[Dataset entries]
____

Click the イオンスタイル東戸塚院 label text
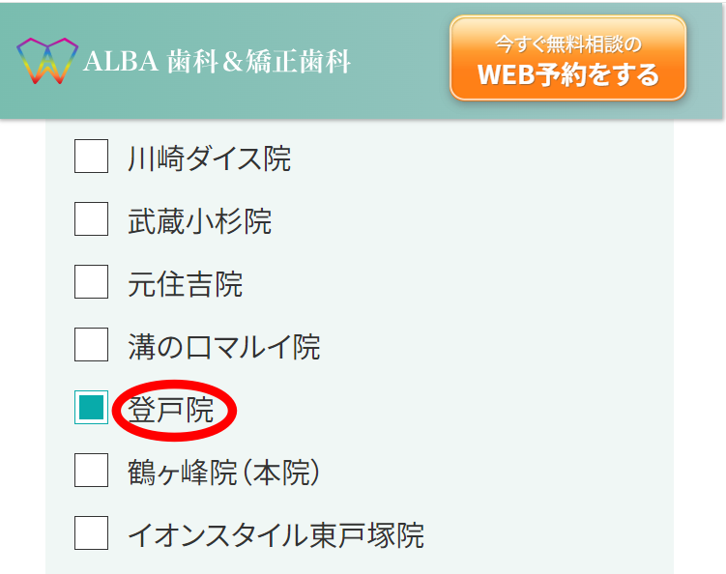Image resolution: width=726 pixels, height=574 pixels. (276, 535)
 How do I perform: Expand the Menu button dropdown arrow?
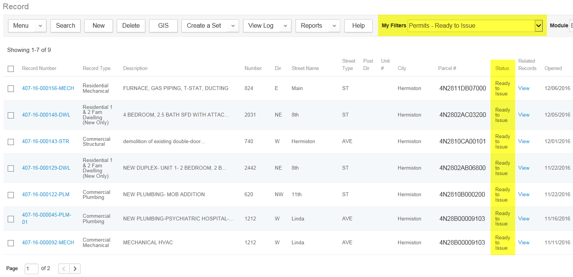point(40,26)
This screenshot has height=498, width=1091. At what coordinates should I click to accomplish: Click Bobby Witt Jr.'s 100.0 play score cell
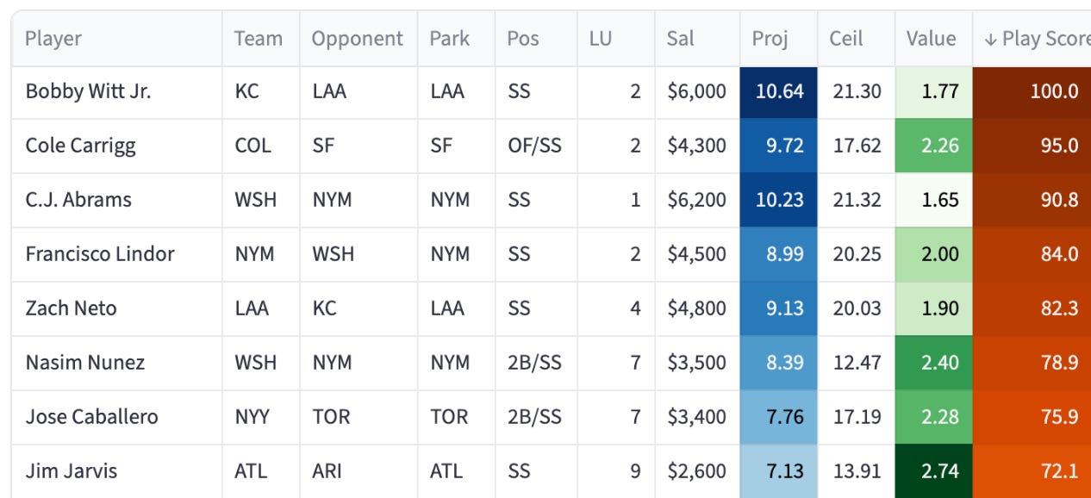click(x=1032, y=91)
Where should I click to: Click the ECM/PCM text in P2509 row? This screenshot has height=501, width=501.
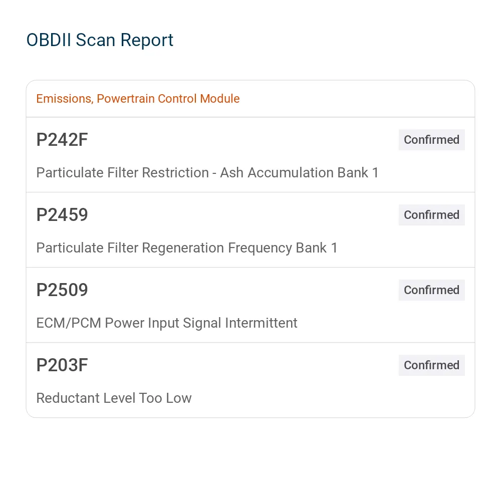pyautogui.click(x=69, y=323)
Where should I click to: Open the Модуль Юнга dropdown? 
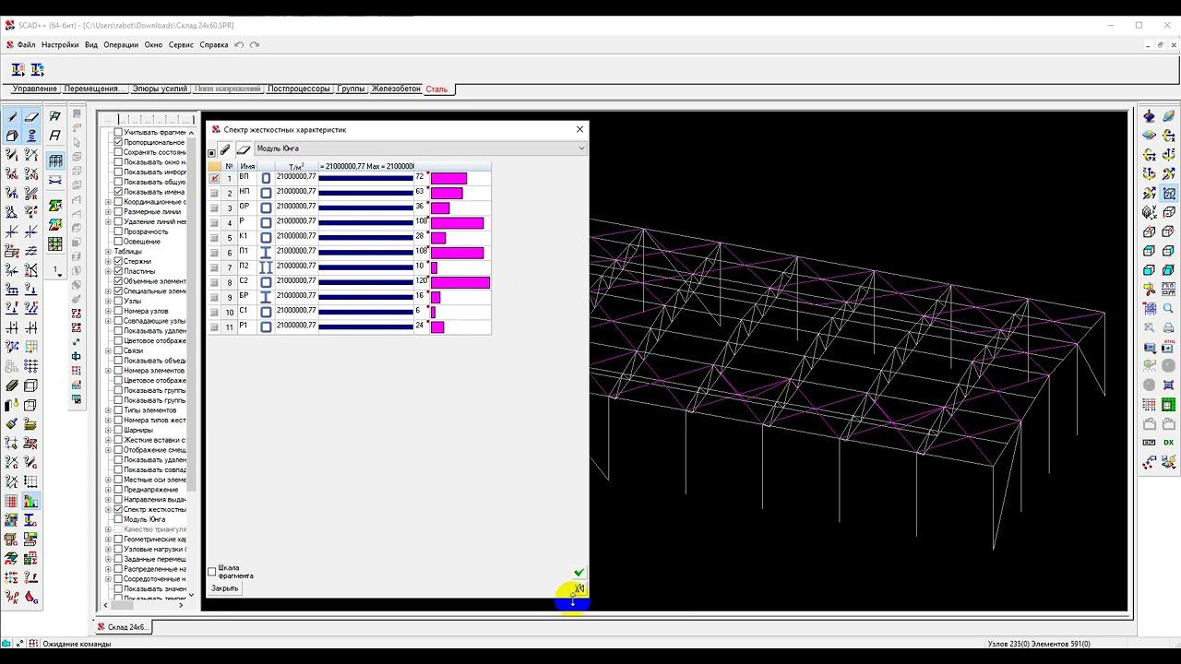(x=580, y=148)
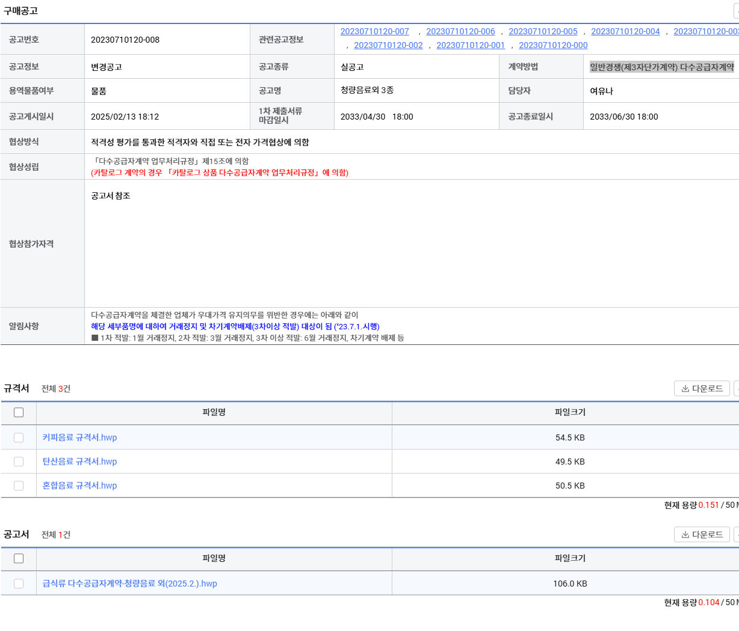Tick the 급식류 다수공급자계약 file checkbox
The height and width of the screenshot is (631, 739).
click(x=19, y=584)
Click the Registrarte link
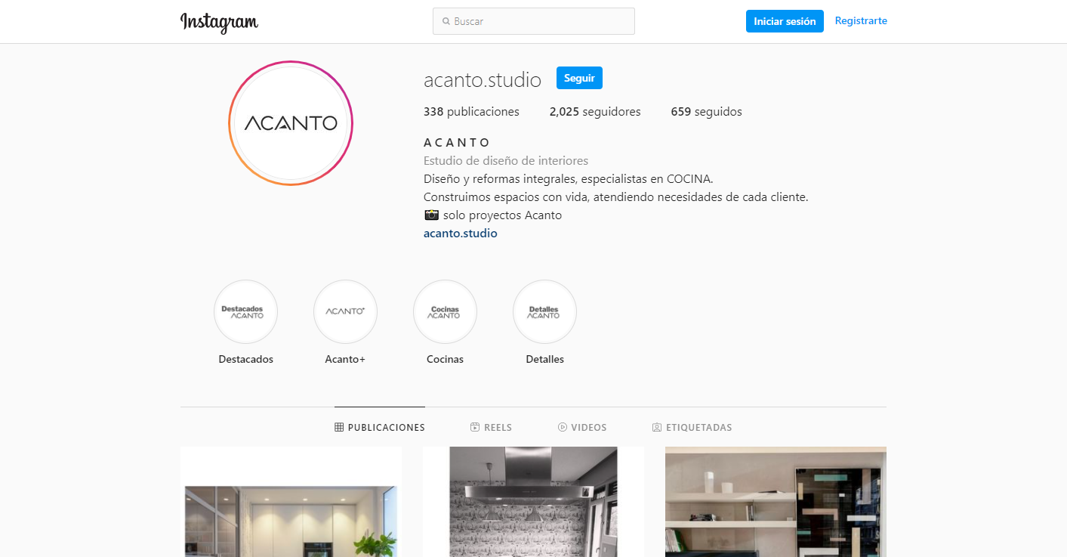Screen dimensions: 1067x557 [x=861, y=20]
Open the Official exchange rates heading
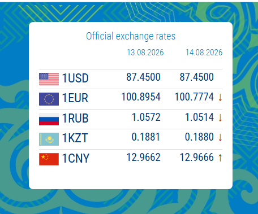This screenshot has height=214, width=258. tap(131, 36)
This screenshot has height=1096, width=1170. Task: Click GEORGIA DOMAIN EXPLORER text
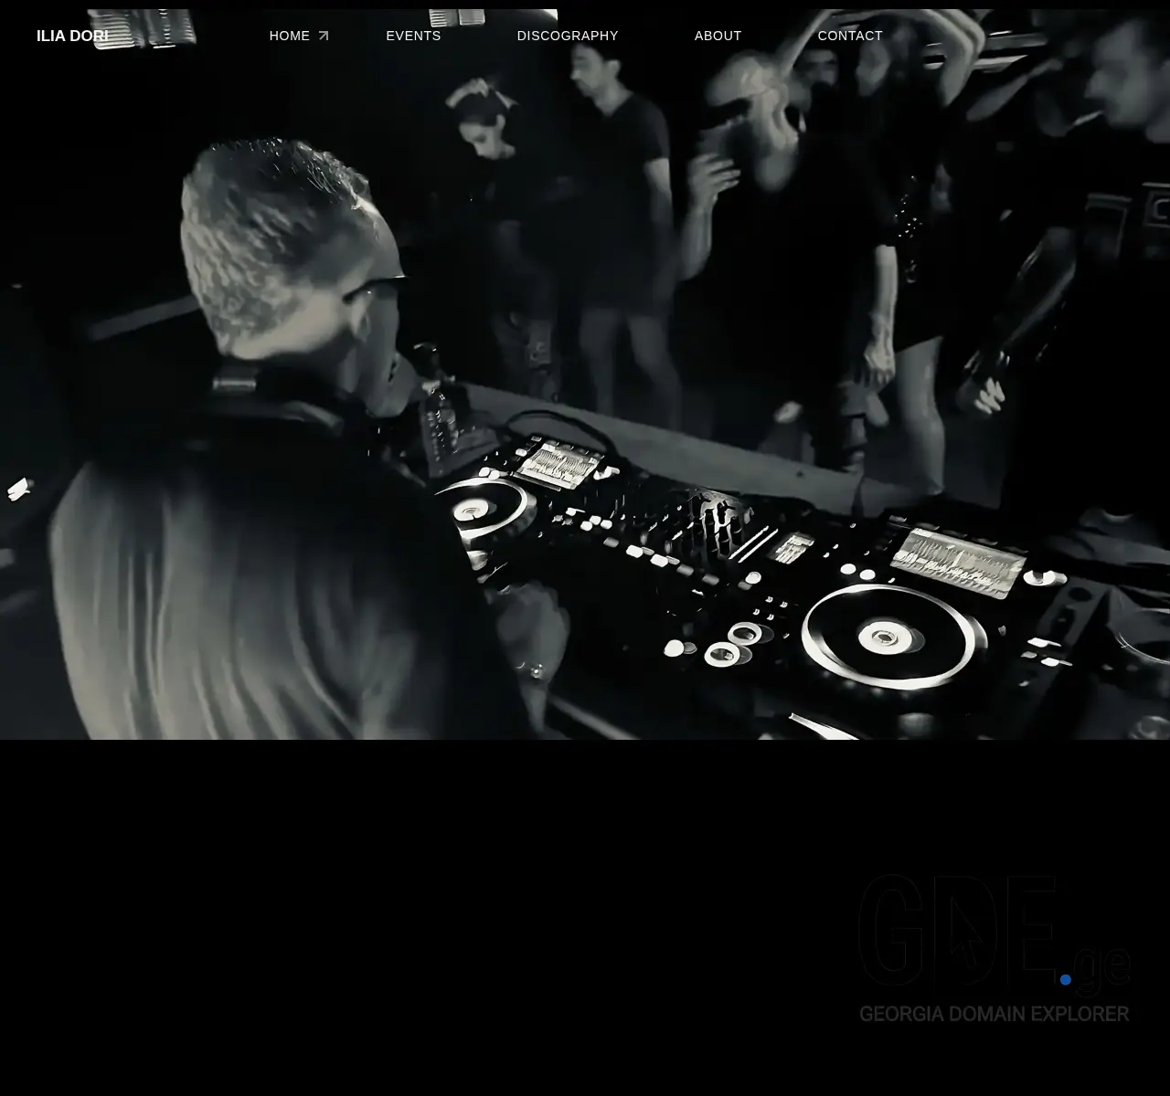pyautogui.click(x=995, y=1014)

____

▶ **What to work on**
Output the entries above verbatim, with no picture included.

▶ **Result**
Click the イオンスタイル東戸塚院 label text
Image resolution: width=726 pixels, height=574 pixels. (276, 535)
 How do I perform: Expand the Menu button dropdown arrow?
point(40,26)
This screenshot has height=498, width=1091. At what coordinates should I click to accomplish: Click Bobby Witt Jr.'s 100.0 play score cell
click(x=1032, y=91)
Where should I click to: Click the ECM/PCM text in P2509 row? This screenshot has height=501, width=501.
pyautogui.click(x=69, y=323)
Where should I click to: Open the Модуль Юнга dropdown? 
(x=580, y=148)
Tick the 급식류 다수공급자계약 file checkbox
The height and width of the screenshot is (631, 739).
click(x=19, y=584)
Click the Registrarte link
Screen dimensions: 1067x557 [x=861, y=20]
Open the Official exchange rates heading
This screenshot has height=214, width=258. tap(131, 36)
This screenshot has height=1096, width=1170. Task: Click GEORGIA DOMAIN EXPLORER text
pyautogui.click(x=995, y=1014)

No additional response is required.